O desempenho positivo foi impulsionado por uma arrecadação recorde, que superou as projeções de instituições financeiras. A pesquisa Prisma Fiscal, do Ministério da Fazenda, previa um superávit de R$ 17,8 bilhões para o mês. O Tesouro Nacional e o Banco Central apresentaram um resultado conjunto positivo de R$ 58,3 bilhões, enquanto a Previdência Social (RGPS) registrou um déficit de R$ 33,1 bilhões.
Comparativamente a abril de 2025, o superávit primário de abril deste ano foi resultado da combinação de um crescimento real de 5,8% na receita líquida, totalizando R$ 12,8 bilhões, e um aumento de 3,3% nas despesas totais, que somaram R$ 6,6 bilhões.
No acumulado de janeiro a abril, o superávit primário do Governo Central atingiu R$ 8,7 bilhões. Esse saldo é inferior ao registrado no mesmo período de 2025, quando alcançou R$ 73,2 bilhões, um impacto explicado pela antecipação no pagamento de precatórios.
A meta fiscal para 2026 estabelece um superávit primário de 0,25% do PIB, aproximadamente R$ 34,9 bilhões, excluindo precatórios e despesas fora do arcabouço fiscal. As regras permitem uma margem de tolerância, considerando a meta cumprida com um resultado entre zero e R$ 57,8 bilhões de superávit. Mesmo com a exclusão de até R$ 64,4 bilhões em despesas, a previsão oficial do governo aponta para um déficit efetivo de R$ 60,3 bilhões ao final do ano.

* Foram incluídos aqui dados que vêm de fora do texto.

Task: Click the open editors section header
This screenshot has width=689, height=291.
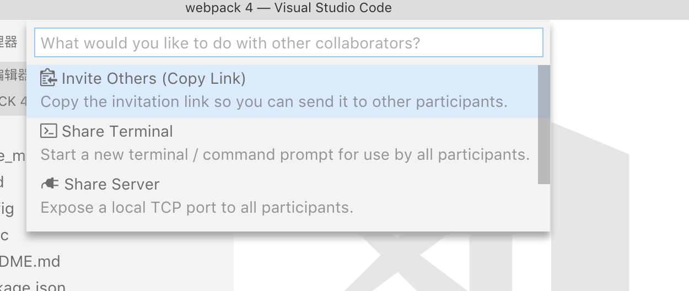Action: [x=13, y=75]
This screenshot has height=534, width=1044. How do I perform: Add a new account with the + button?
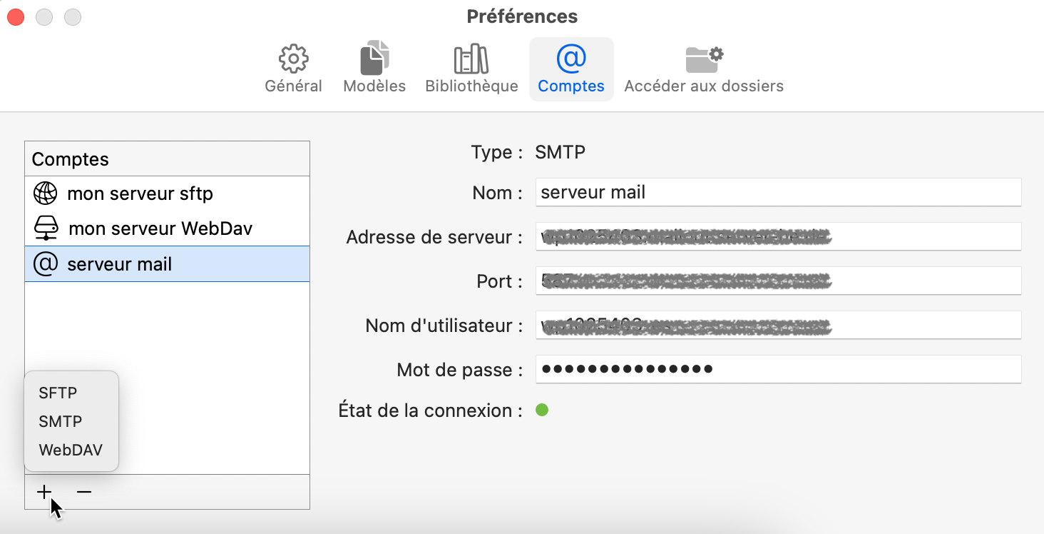pyautogui.click(x=44, y=492)
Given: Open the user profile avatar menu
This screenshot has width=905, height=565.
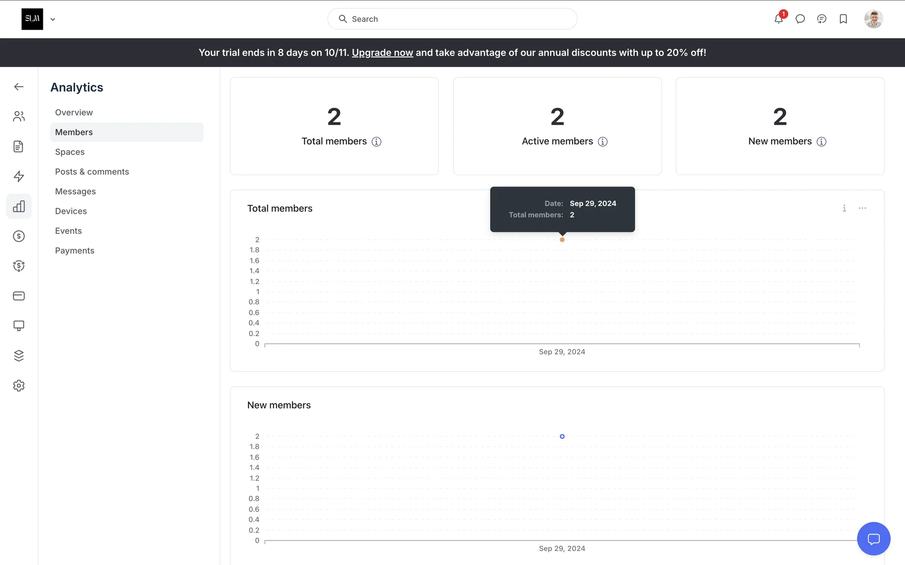Looking at the screenshot, I should click(873, 19).
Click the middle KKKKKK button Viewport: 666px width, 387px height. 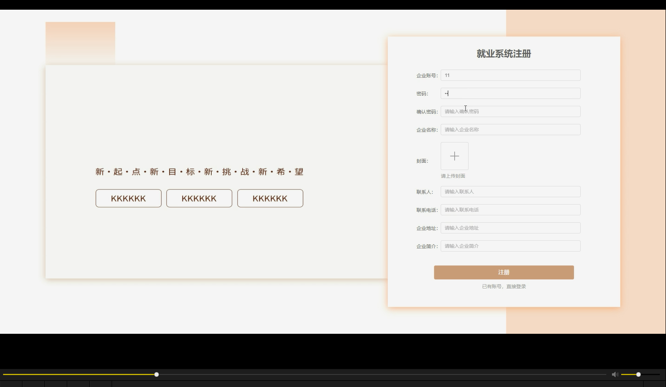click(x=199, y=198)
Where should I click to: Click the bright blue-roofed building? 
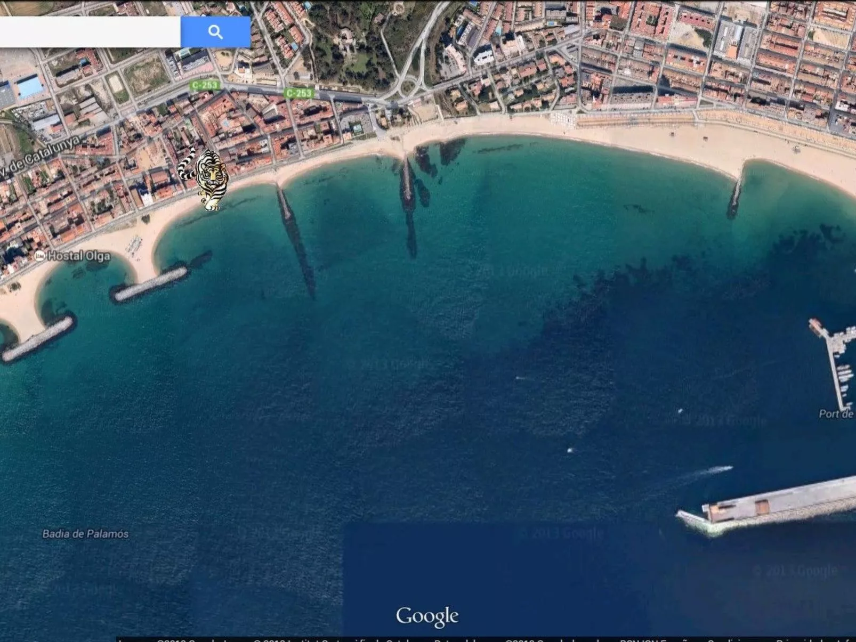pos(29,87)
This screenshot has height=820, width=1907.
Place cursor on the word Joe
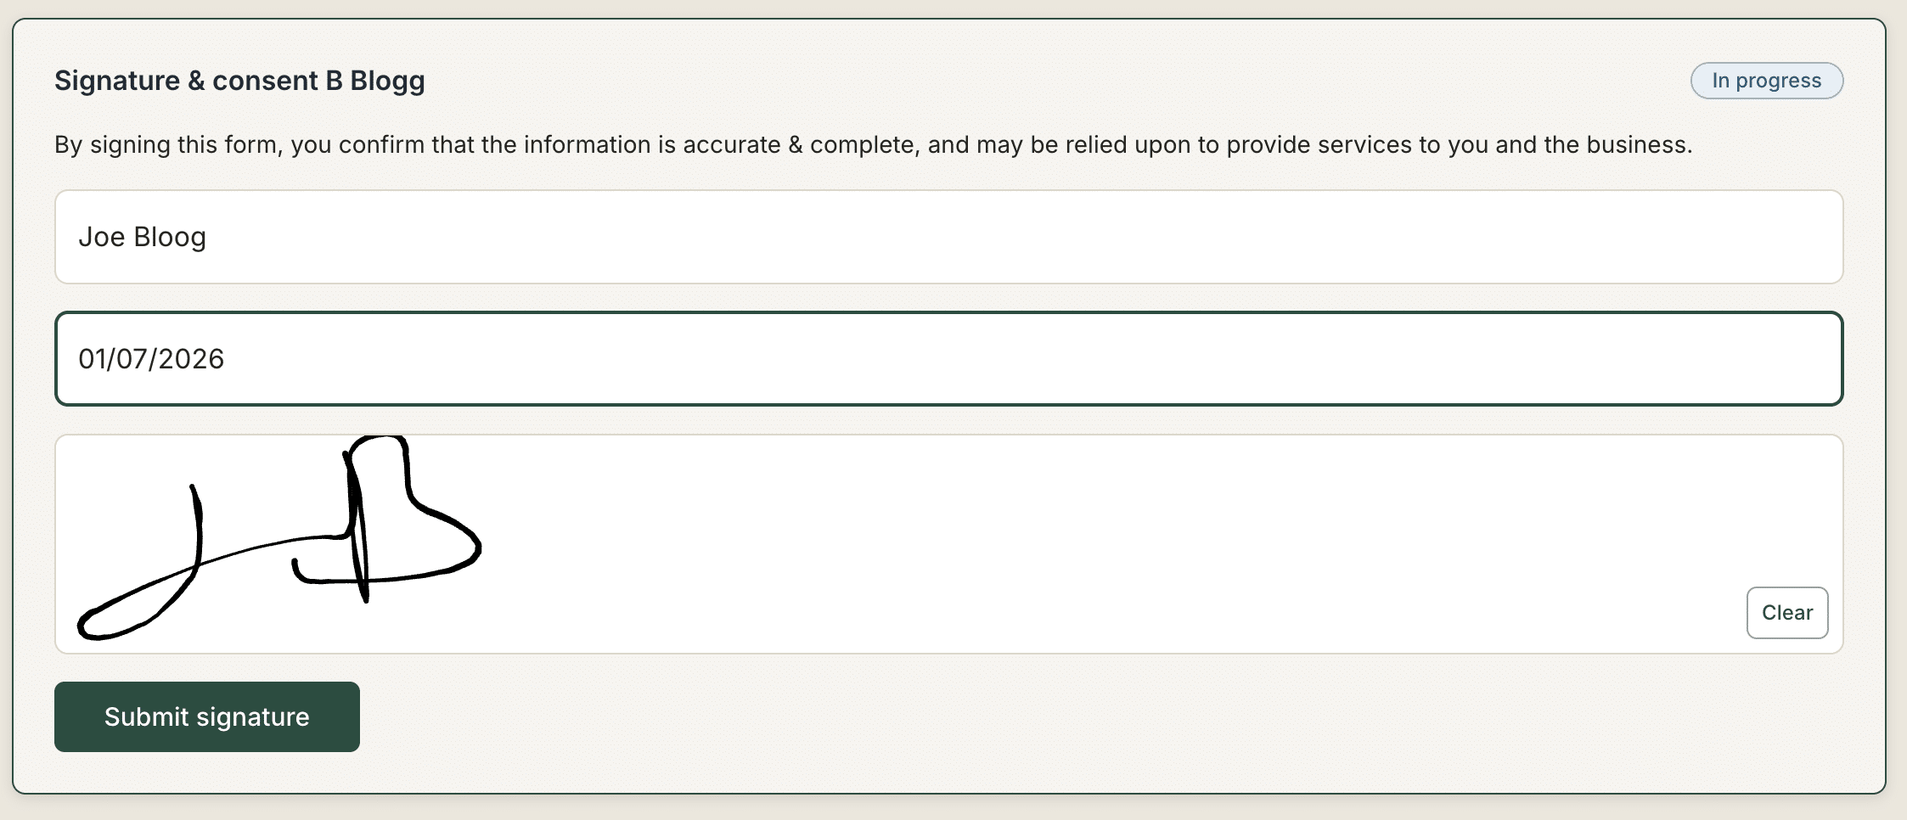(102, 237)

Entre os fatores que contribuíram para o aumento da arrecadação em abril, destacam-se o Imposto de Importação (R$ 1,1 bilhão), o Imposto de Renda (R$ 4,8 bilhões), o Imposto sobre Operações Financeiras (IOF) (R$ 1,8 bilhão), a Cofins (R$ 4,5 bilhões), a receita previdenciária (R$ 4,1 bilhões) e a exploração de recursos naturais (R$ 5,1 bilhões). Houve, contudo, uma queda na arrecadação com dividendos e participações, especialmente da Caixa, e um aumento nos repasses dos fundos de participação federativos.

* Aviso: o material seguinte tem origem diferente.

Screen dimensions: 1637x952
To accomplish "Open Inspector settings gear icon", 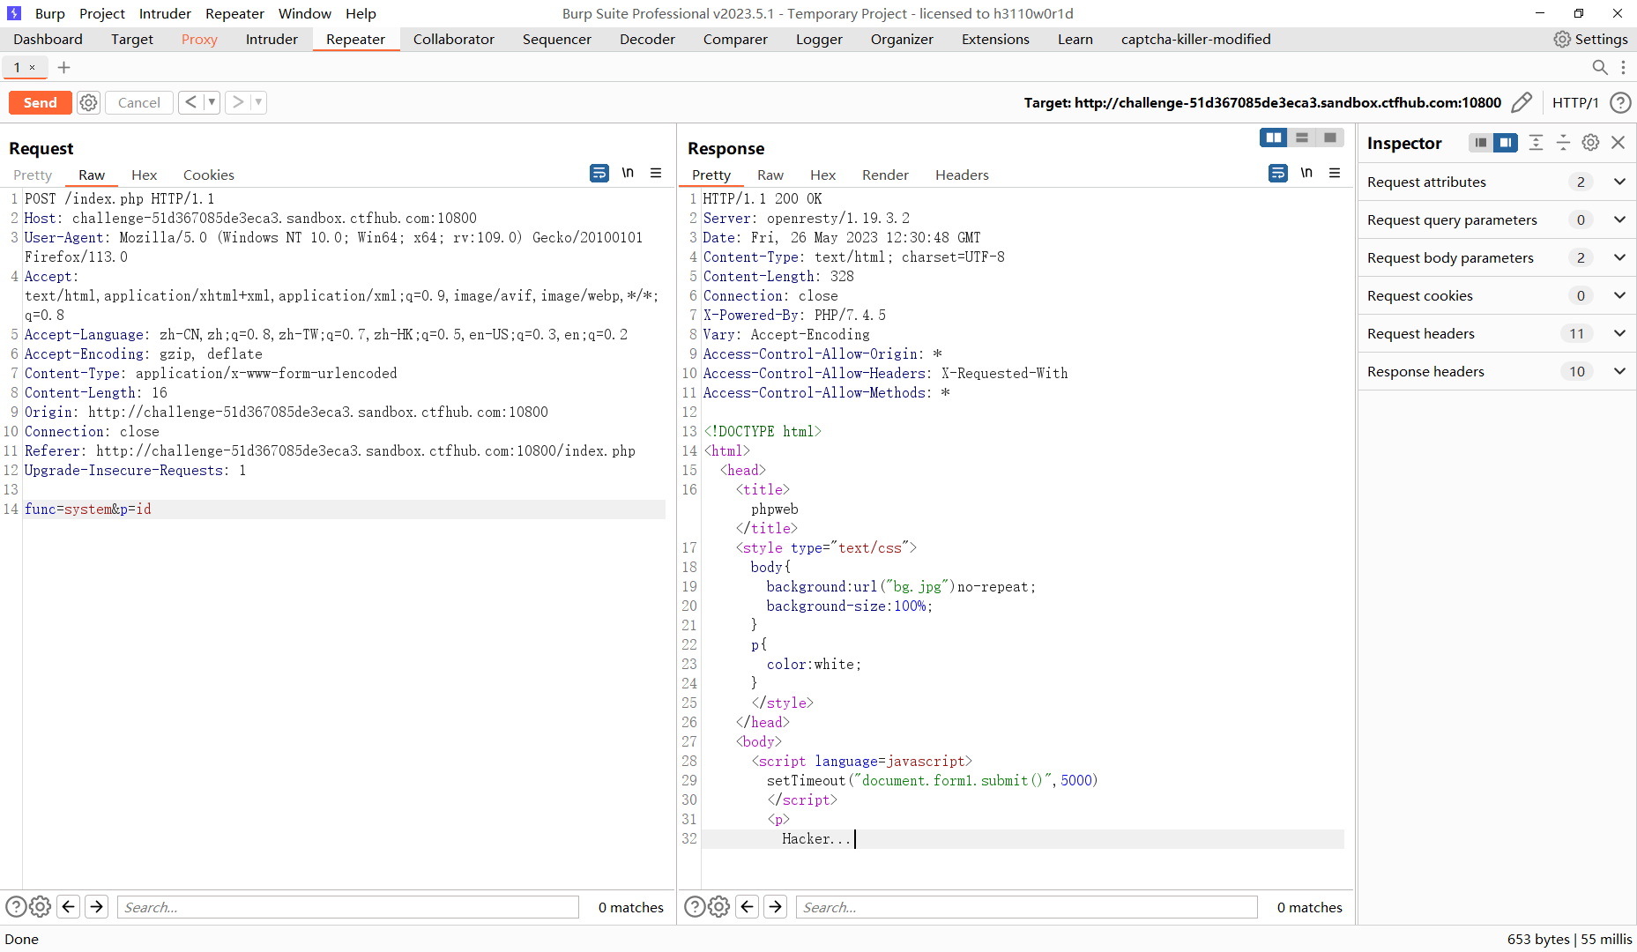I will click(1590, 143).
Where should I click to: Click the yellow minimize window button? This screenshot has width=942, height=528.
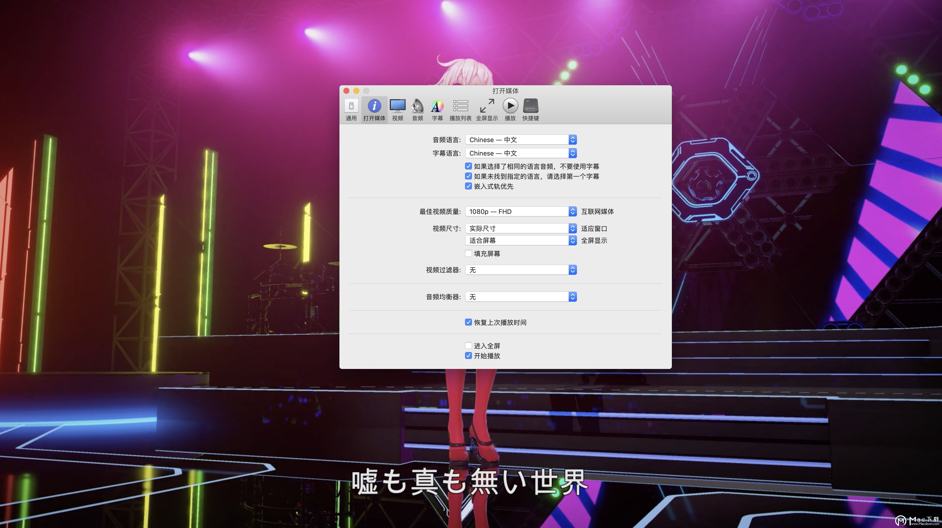point(356,91)
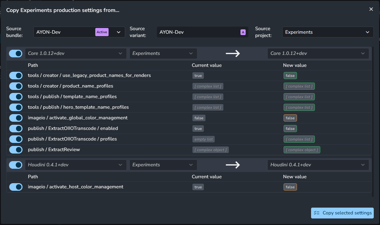Click the Copy selected settings button
The width and height of the screenshot is (380, 225).
pos(342,213)
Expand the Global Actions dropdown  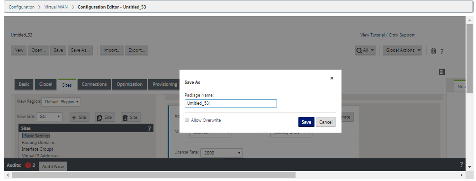[402, 50]
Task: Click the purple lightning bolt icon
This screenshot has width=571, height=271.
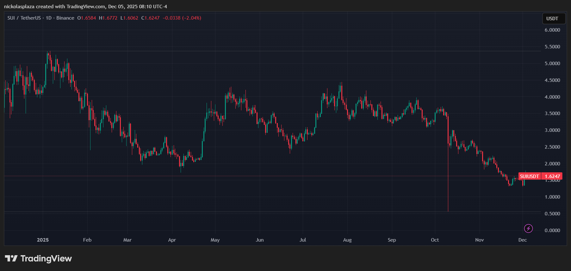Action: (528, 228)
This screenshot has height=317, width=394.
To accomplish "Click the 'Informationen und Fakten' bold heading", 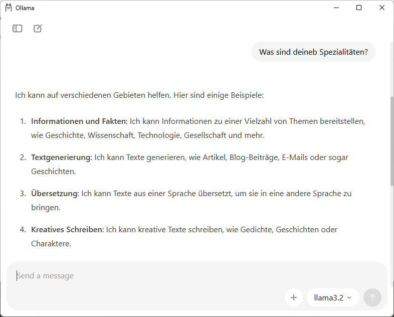I will point(79,121).

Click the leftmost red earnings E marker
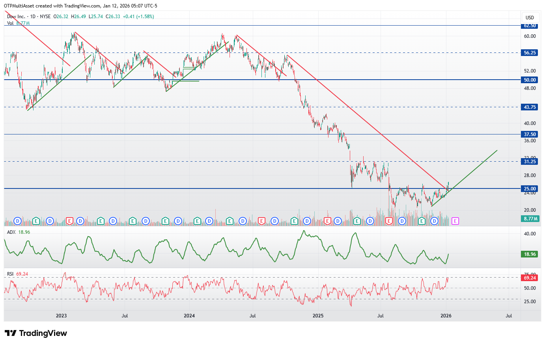pos(70,221)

No que tange às despesas, os principais aumentos foram observados nos benefícios previdenciários (R$ 3,1 bilhões), devido ao aumento de beneficiários e reajustes do salário mínimo, e em pessoal e encargos sociais (R$ 3,1 bilhões), reflexo dos reajustes salariais do funcionalismo público federal.